Notes: This schedule automatically gives you direction in this large space, keeping your session in focus and on pace. Steps 1-4 give us perspective of what to expect before we actually place foot on the trampoline. The drive can be very telling. This may be the time to insert gaming, silence, heavy or light conversation, and/or a nap. Allow the child to dictate how this window of time is spent. Rest is highlighted and the emphasis is that he or she can control this component throughout the day. Run the Walls is where each player remains in his or her lane. The grade of the trampoline floor gradually rises to reach the ceiling. Run to the top and run or slide back to the starting place. This is one rep. 1-2-3 is a game where one player counts 1-2-3 while jumping. After saying three, he or she performs an action. The other player repeats the action simultaneously.
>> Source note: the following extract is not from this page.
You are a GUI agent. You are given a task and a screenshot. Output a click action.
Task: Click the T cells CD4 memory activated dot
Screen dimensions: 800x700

I like this game because it gives us a rhythm to work with followed by improvisation of movement. It’s spontaneous and quick. There are multiple types of foam pits, so this grouping progresses to using the swing. The slackline is TOUGH. I have not seen an adult or child cross it without falling before reaching the other end. Again, assuming this is your first time, provide support and lessen over time. The remaining 10 minutes of free time allows the child to have free reign. This is where you can gauge interest. The child may want to spend 10 minutes running the walls. He or she may want to repeat a previous game played. Be flexible here!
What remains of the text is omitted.